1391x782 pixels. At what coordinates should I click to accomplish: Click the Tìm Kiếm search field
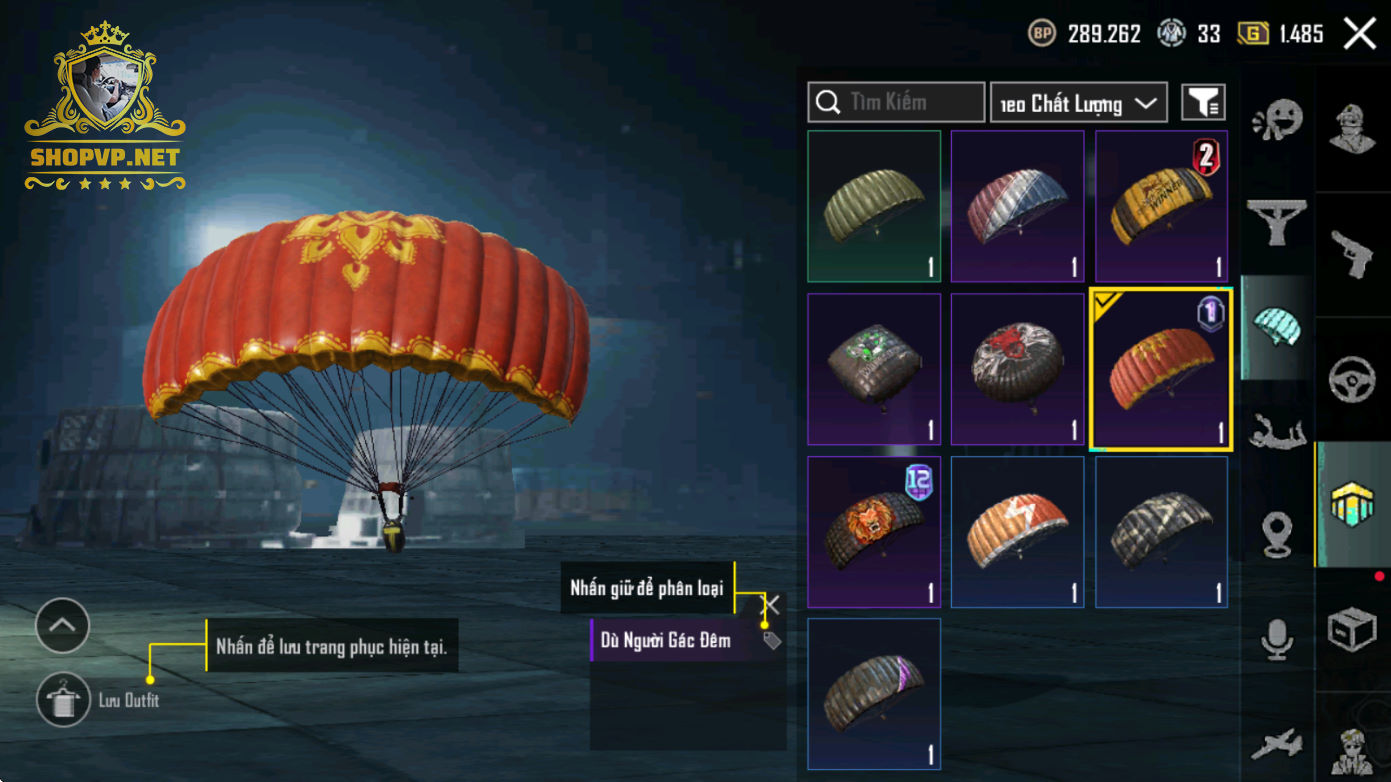896,102
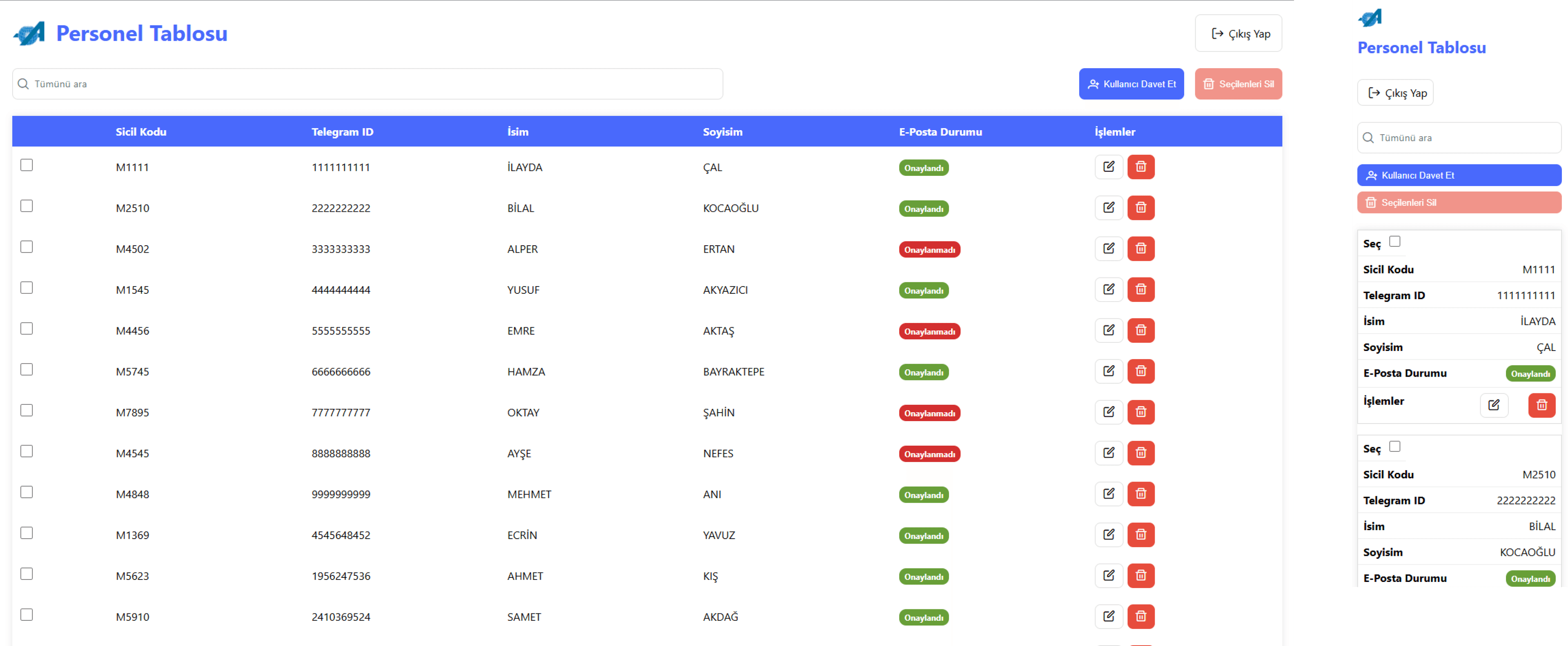Open edit for HAMZA BAYRAKTEPE row
The height and width of the screenshot is (646, 1568).
coord(1109,371)
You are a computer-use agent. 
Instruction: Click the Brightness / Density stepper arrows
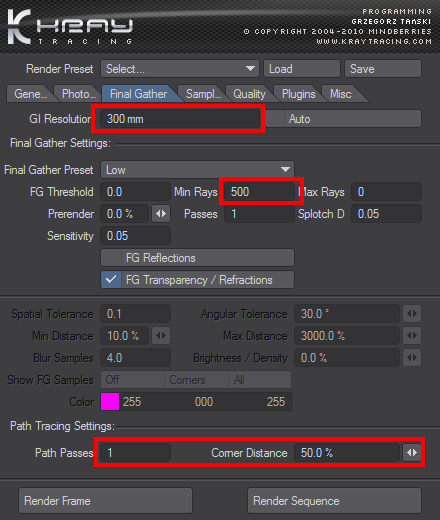(x=412, y=358)
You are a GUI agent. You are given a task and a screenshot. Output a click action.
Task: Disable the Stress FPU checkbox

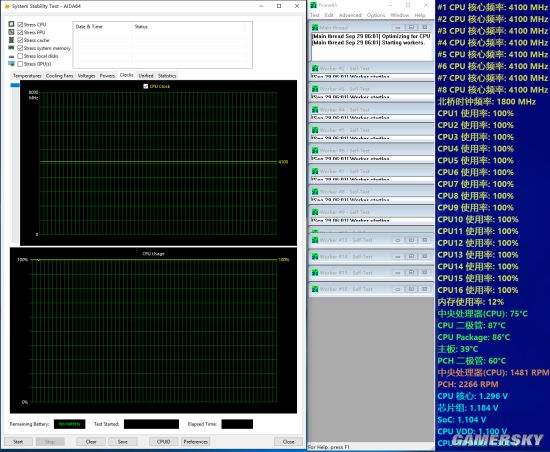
+++++
Count the lines in the rows above that contain the string "agent" with matching case. Reply with the number alone.

2